EXERCISE: Convert every line of the records below into a Markdown table with the columns Row and Line, numbering the rows in order and omitting blank lines.

[start of DATASET RECORDS]

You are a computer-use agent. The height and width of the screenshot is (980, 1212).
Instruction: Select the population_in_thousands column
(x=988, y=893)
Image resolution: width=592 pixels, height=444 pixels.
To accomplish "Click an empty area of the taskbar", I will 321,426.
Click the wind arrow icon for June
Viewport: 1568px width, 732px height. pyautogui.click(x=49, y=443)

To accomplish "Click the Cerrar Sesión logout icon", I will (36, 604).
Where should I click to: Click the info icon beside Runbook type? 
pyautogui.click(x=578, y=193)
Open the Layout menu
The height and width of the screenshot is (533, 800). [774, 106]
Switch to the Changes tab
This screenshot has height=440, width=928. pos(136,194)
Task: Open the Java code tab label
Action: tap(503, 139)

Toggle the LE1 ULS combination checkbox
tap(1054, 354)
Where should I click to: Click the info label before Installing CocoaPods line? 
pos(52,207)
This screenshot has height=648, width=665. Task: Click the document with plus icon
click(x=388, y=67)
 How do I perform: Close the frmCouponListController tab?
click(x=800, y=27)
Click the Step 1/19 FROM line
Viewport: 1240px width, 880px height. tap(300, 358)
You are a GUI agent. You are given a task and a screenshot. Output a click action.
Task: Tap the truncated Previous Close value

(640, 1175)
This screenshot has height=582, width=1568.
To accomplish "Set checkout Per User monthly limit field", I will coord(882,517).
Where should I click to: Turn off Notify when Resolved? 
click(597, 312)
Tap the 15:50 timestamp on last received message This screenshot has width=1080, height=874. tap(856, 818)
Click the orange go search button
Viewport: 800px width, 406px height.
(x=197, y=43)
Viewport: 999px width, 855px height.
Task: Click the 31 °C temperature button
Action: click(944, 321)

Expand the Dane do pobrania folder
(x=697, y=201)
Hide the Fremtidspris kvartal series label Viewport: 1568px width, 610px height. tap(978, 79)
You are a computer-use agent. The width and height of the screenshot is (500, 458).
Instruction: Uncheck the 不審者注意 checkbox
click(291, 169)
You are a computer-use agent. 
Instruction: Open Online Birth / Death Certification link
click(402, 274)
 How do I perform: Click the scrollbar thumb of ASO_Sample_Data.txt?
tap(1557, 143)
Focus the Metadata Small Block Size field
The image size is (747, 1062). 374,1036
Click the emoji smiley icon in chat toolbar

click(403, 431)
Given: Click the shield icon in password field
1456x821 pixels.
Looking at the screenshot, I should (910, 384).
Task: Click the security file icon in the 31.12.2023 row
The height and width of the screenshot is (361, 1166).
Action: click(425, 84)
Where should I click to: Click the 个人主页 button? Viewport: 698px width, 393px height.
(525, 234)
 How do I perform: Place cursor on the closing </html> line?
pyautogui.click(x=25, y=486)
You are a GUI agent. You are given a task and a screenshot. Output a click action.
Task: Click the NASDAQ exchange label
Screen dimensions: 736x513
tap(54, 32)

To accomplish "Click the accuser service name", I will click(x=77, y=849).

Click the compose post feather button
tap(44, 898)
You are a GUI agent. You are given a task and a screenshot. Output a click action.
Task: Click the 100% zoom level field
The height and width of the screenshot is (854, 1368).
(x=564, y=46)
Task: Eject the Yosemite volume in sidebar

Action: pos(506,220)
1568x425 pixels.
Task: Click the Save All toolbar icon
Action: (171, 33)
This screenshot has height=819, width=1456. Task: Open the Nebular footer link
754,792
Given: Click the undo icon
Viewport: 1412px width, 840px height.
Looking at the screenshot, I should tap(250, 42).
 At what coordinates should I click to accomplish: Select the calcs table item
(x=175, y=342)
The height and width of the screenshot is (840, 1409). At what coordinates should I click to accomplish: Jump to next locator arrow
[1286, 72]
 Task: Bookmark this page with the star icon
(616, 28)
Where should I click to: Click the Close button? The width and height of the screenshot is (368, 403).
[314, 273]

[end of DATASET RECORDS]

WORKED ANSWER:
| Row | Line |
|---|---|
| 1 | You are a computer-use agent. The height and width of the screenshot is (980, 1212). |
| 2 | Instruction: Select the population_in_thousands column |
| 3 | (x=988, y=893) |
| 4 | Image resolution: width=592 pixels, height=444 pixels. |
| 5 | To accomplish "Click an empty area of the taskbar", I will 321,426. |
| 6 | Click the wind arrow icon for June |
| 7 | Viewport: 1568px width, 732px height. pyautogui.click(x=49, y=443) |
| 8 | To accomplish "Click the Cerrar Sesión logout icon", I will (36, 604). |
| 9 | Where should I click to: Click the info icon beside Runbook type?  |
| 10 | pyautogui.click(x=578, y=193) |
| 11 | Open the Layout menu |
| 12 | The height and width of the screenshot is (533, 800). [774, 106] |
| 13 | Switch to the Changes tab |
| 14 | This screenshot has height=440, width=928. pos(136,194) |
| 15 | Task: Open the Java code tab label |
| 16 | Action: tap(503, 139) |
| 17 | Toggle the LE1 ULS combination checkbox |
| 18 | tap(1054, 354) |
| 19 | Where should I click to: Click the info label before Installing CocoaPods line?  |
| 20 | pos(52,207) |
| 21 | This screenshot has height=648, width=665. Task: Click the document with plus icon |
| 22 | click(x=388, y=67) |
| 23 |  How do I perform: Close the frmCouponListController tab? |
| 24 | click(x=800, y=27) |
| 25 | Click the Step 1/19 FROM line |
| 26 | Viewport: 1240px width, 880px height. tap(300, 358) |
| 27 | You are a GUI agent. You are given a task and a screenshot. Output a click action. |
| 28 | Task: Tap the truncated Previous Close value |
| 29 | (640, 1175) |
| 30 | This screenshot has height=582, width=1568. |
| 31 | To accomplish "Set checkout Per User monthly limit field", I will coord(882,517). |
| 32 | Where should I click to: Turn off Notify when Resolved?  |
| 33 | click(597, 312) |
| 34 | Tap the 15:50 timestamp on last received message This screenshot has width=1080, height=874. tap(856, 818) |
| 35 | Click the orange go search button |
| 36 | Viewport: 800px width, 406px height. |
| 37 | (x=197, y=43) |
| 38 | Viewport: 999px width, 855px height. |
| 39 | Task: Click the 31 °C temperature button |
| 40 | Action: click(944, 321) |
| 41 | Expand the Dane do pobrania folder |
| 42 | (x=697, y=201) |
| 43 | Hide the Fremtidspris kvartal series label Viewport: 1568px width, 610px height. tap(978, 79) |
| 44 | You are a computer-use agent. The width and height of the screenshot is (500, 458). |
| 45 | Instruction: Uncheck the 不審者注意 checkbox |
| 46 | click(291, 169) |
| 47 | You are a computer-use agent.  |
| 48 | Instruction: Open Online Birth / Death Certification link |
| 49 | click(402, 274) |
| 50 |  How do I perform: Click the scrollbar thumb of ASO_Sample_Data.txt? |
| 51 | tap(1557, 143) |
| 52 | Focus the Metadata Small Block Size field |
| 53 | The image size is (747, 1062). 374,1036 |
| 54 | Click the emoji smiley icon in chat toolbar |
| 55 | click(403, 431) |
| 56 | Given: Click the shield icon in password field |
| 57 | 1456x821 pixels. |
| 58 | Looking at the screenshot, I should (910, 384). |
| 59 | Task: Click the security file icon in the 31.12.2023 row |
| 60 | The height and width of the screenshot is (361, 1166). |
| 61 | Action: click(425, 84) |
| 62 | Where should I click to: Click the 个人主页 button? Viewport: 698px width, 393px height. |
| 63 | (525, 234) |
| 64 |  How do I perform: Place cursor on the closing </html> line? |
| 65 | pyautogui.click(x=25, y=486) |
| 66 | You are a GUI agent. You are given a task and a screenshot. Output a click action. |
| 67 | Task: Click the NASDAQ exchange label |
| 68 | Screen dimensions: 736x513 |
| 69 | tap(54, 32) |
| 70 | To accomplish "Click the accuser service name", I will click(x=77, y=849). |
| 71 | Click the compose post feather button |
| 72 | tap(44, 898) |
| 73 | You are a GUI agent. You are given a task and a screenshot. Output a click action. |
| 74 | Task: Click the 100% zoom level field |
| 75 | The height and width of the screenshot is (854, 1368). |
| 76 | (x=564, y=46) |
| 77 | Task: Eject the Yosemite volume in sidebar |
| 78 | Action: pos(506,220) |
| 79 | 1568x425 pixels. |
| 80 | Task: Click the Save All toolbar icon |
| 81 | Action: (171, 33) |
| 82 | This screenshot has height=819, width=1456. Task: Open the Nebular footer link |
| 83 | 754,792 |
| 84 | Given: Click the undo icon |
| 85 | Viewport: 1412px width, 840px height. |
| 86 | Looking at the screenshot, I should tap(250, 42). |
| 87 |  At what coordinates should I click to accomplish: Select the calcs table item |
| 88 | (x=175, y=342) |
| 89 | The height and width of the screenshot is (840, 1409). At what coordinates should I click to accomplish: Jump to next locator arrow |
| 90 | [1286, 72] |
| 91 |  Task: Bookmark this page with the star icon |
| 92 | (616, 28) |
| 93 | Where should I click to: Click the Close button? The width and height of the screenshot is (368, 403). |
| 94 | [314, 273] |